Além de ser conquistador e charmoso, Charlie é a subversão do personagem jovem e legal, como é comum ser mostrado em oposição à figura paterna. E numa jogada interessantíssima, Miller e Chan-Wook praticamente não mostram nada da personalidade do falecido, inclusive sequer mostram qualquer imagem de Richard Stoker (Mulroney), que fica como um figura à ser esquecida rapidamente, algo que Evie faz com facilidade por causa da personalidade cativamente de Charlie. Aos poucos, India também é dominada pela presença do tio, e por mais doentio que isso pareça – porque é – as duas não parecem se importar com isso. India inclusive começa a fantasiar momentos que não aconteceram, transformando Charlie num heroi, um galante cavaleiro num cavalo branco que veio para salvá-la. A cena em que ela aceita a natureza do tio ao piano, que é ligada a um momento anterior onde uma aranha sobre pelas pernas e coxas da jovem, é o clímax do desejo, deixando que o mal a penetrasse. Ao mesmo tempo, usar a palavra mal seria muito maniqueísta da minha parte, já que os personagens em momento nenhum são assim.
“Segredos de Sangue” impressiona por vários outros motivos.

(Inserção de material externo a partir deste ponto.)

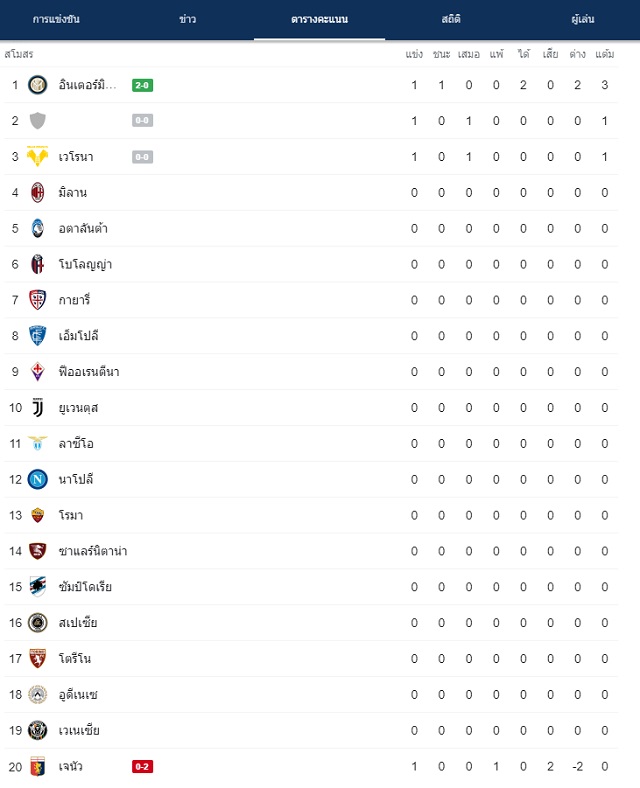The width and height of the screenshot is (640, 788).
Task: Click the Genoa crest in row 20
Action: pos(38,766)
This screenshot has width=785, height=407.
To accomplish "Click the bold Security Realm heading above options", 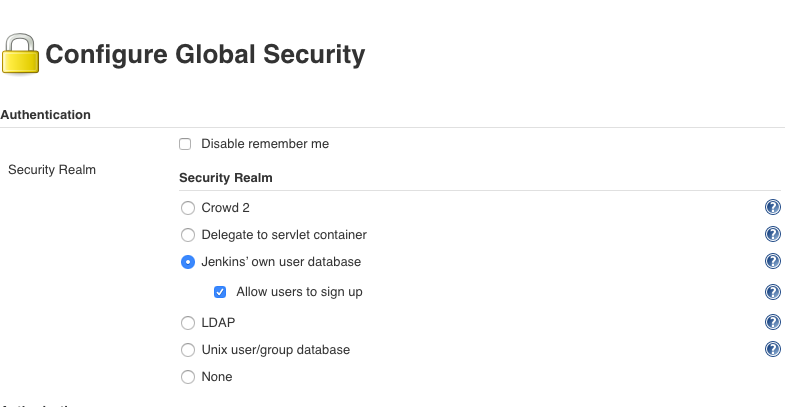I will click(x=226, y=178).
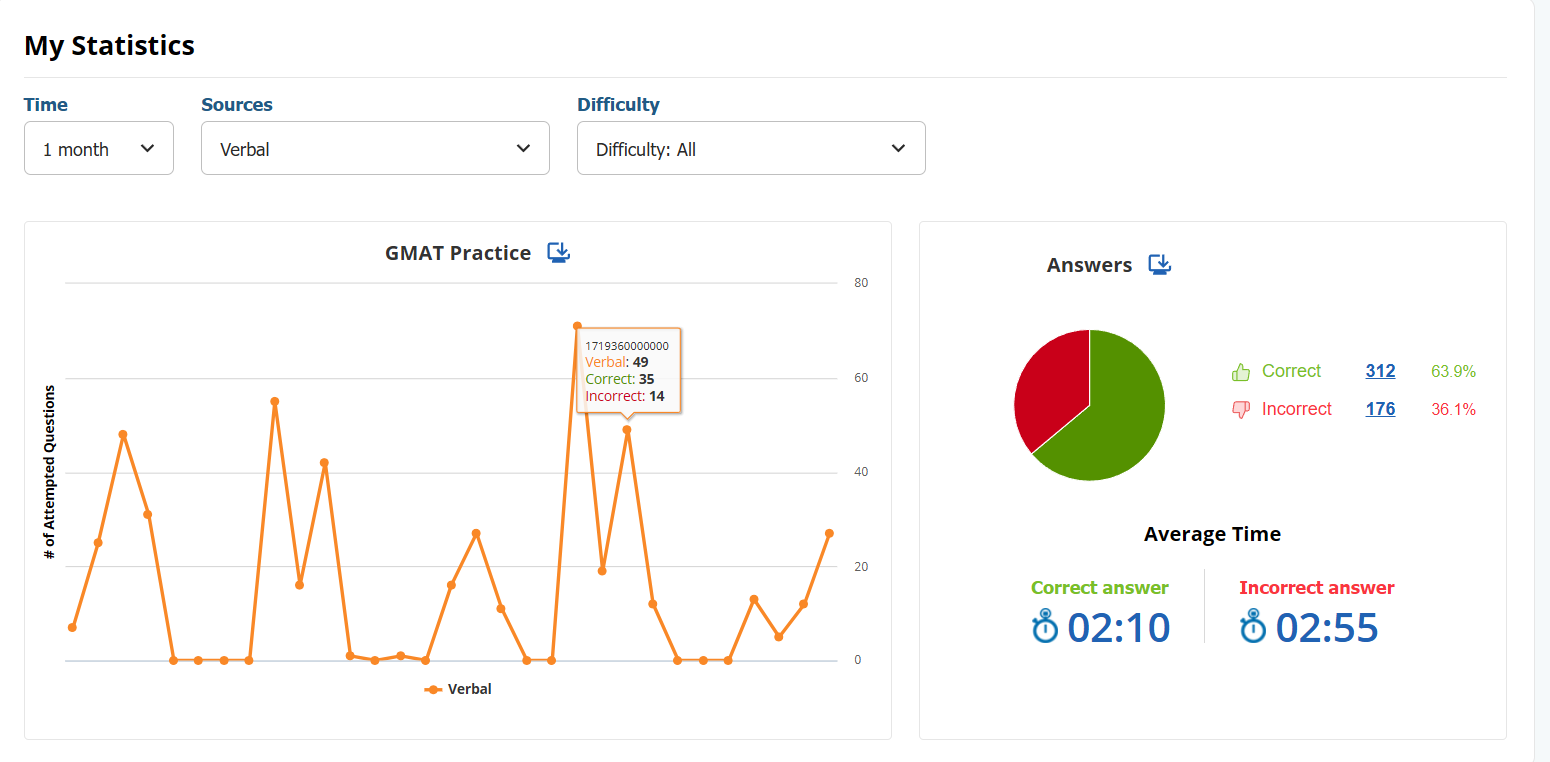Click the last data point on the line
Image resolution: width=1550 pixels, height=762 pixels.
[829, 534]
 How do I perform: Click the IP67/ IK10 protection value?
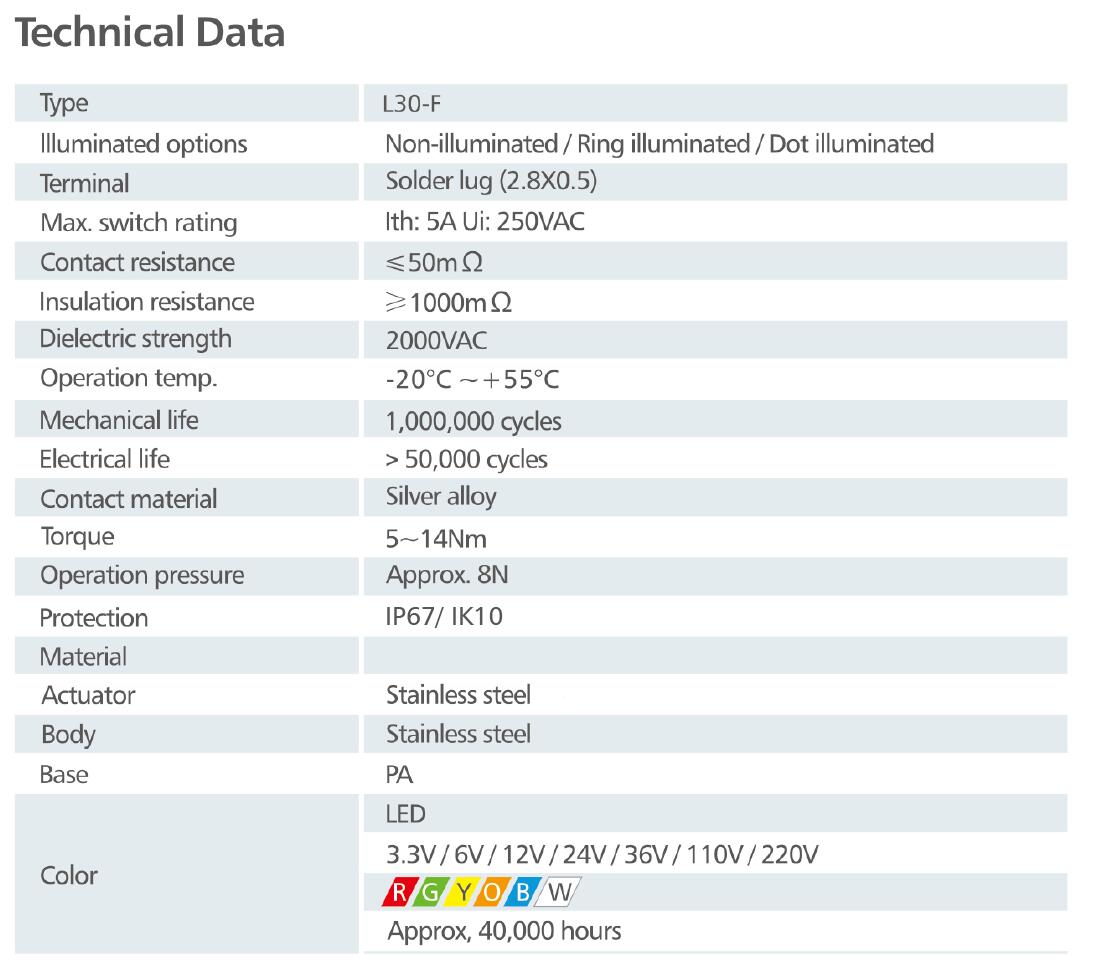(444, 617)
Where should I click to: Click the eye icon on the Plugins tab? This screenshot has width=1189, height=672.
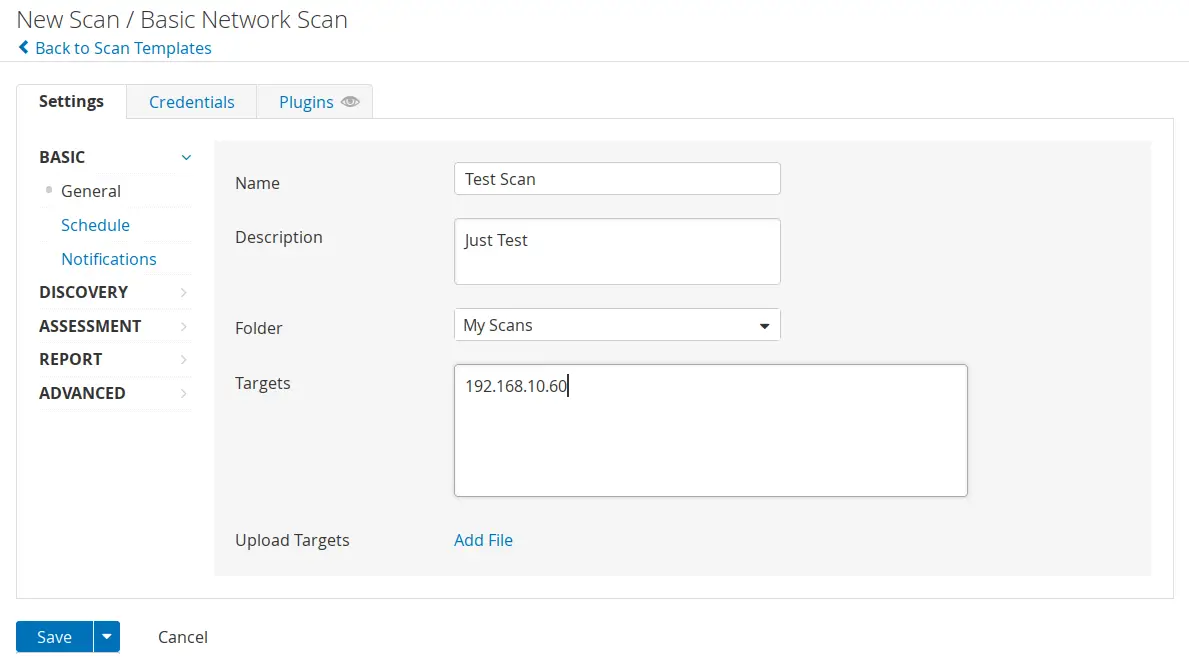click(x=349, y=101)
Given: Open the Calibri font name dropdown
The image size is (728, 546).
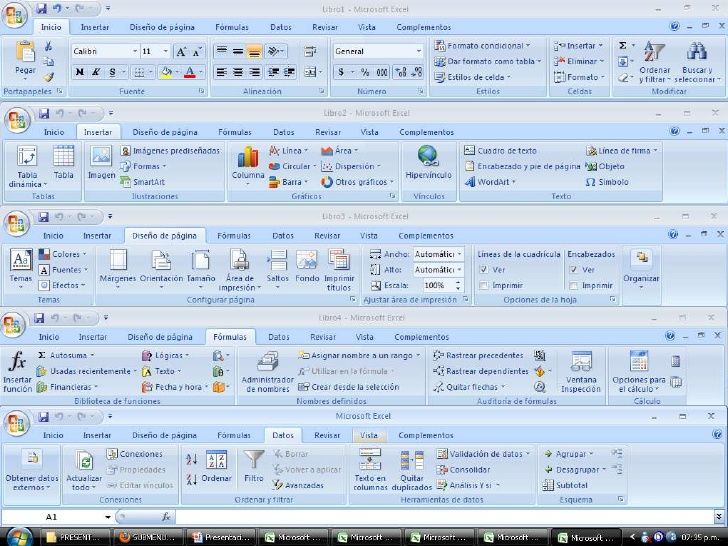Looking at the screenshot, I should [x=133, y=51].

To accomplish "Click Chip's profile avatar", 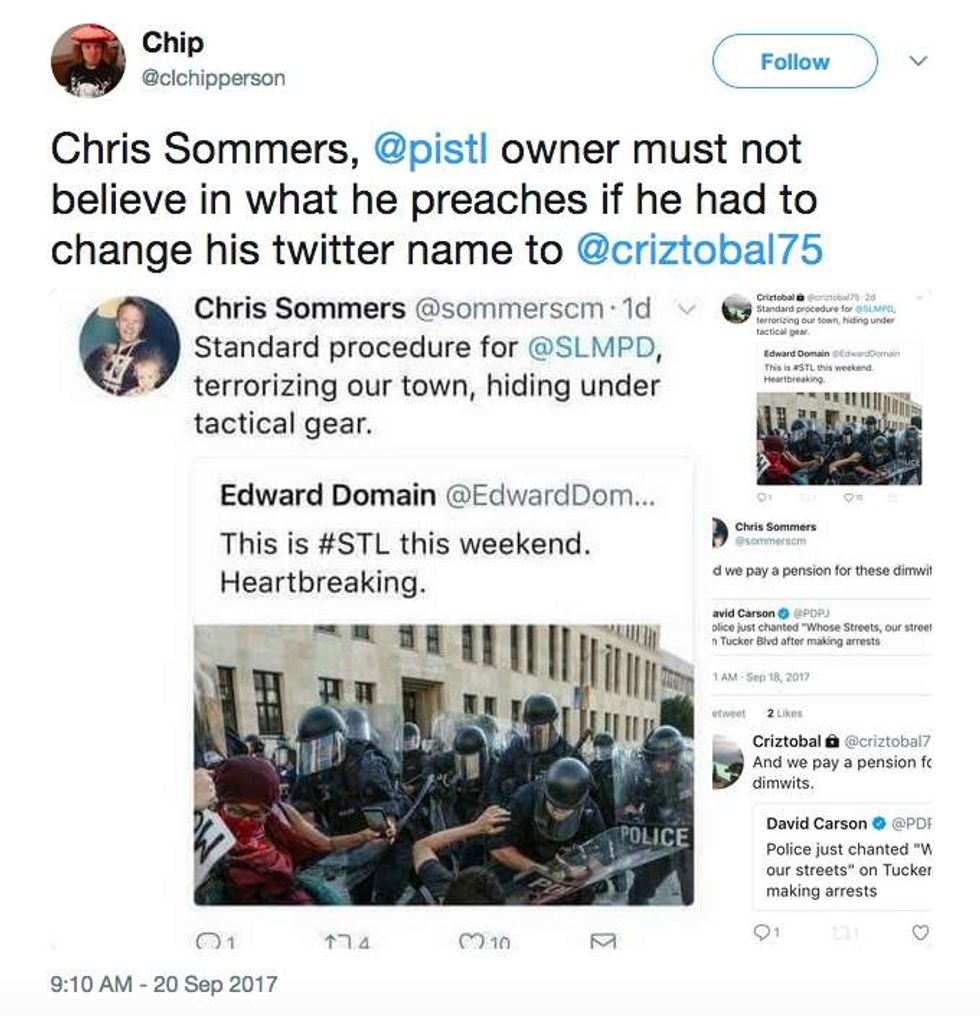I will (x=88, y=60).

Chan-Wook é um diretor de tanta qualidade que conseguiu apresentar um trabalho belo e violento. A montagem de Nicolos de Toth tem partes de ótimo gosto, como a cena que liga dois momentos distintos, um que acontece no porão da casa dos Stoker, e outro num hotel barato da cidade. Além de outros lindíssimos, em especial quando India está escovando os cabelos da mãe, e os fios se tornam a relva num flashback que mostra pai e filha caçando, é digna de ser enquadrada com uma das melhores cenas do ano. Os créditos iniciais e finais também tem destaque, onde o primeiro brinca com o cenário e no fim ele segue o efeito contrário ao usual, acompanhando uma gota de sangue que cai. A trilha sonora de Clint Mansell acompanha os sentimentos de tristeza e suspense, e também é digna de aplauso. Apesar de usar um ou outro efeito de zoom feio ao invés de aproximar a câmera, no plano geral é um filme tecnicamente excelente. É possível notar homenagens a Hitchcock no filme, principalmente vindos de Frenesi (Frenzy, 1972), traços do personagem da série de TV Dexter (Dexter, 2006 – ), e o nome original da família e do filme, homenageando o escritor Bram Stoker, de Drácula (1897). Isso tudo mostra que Wentworth Miller fez sua lição de casa. É muito cedo para saber o que vai acontecer com o ator no papel de roteirista – o prequel do filme “Tio Charlie” deve estrear ainda esse ano – mas para um início, é realmente impressionante. Olhem a carreira dele com muita atenção, porque ele é responsável por um dos roteiros mais inteligentes do ano.
Uma observação: esse foi o último filme de Tony Scott como produtor. O cineasta tirou a própria vida em 12 de agosto de 2012.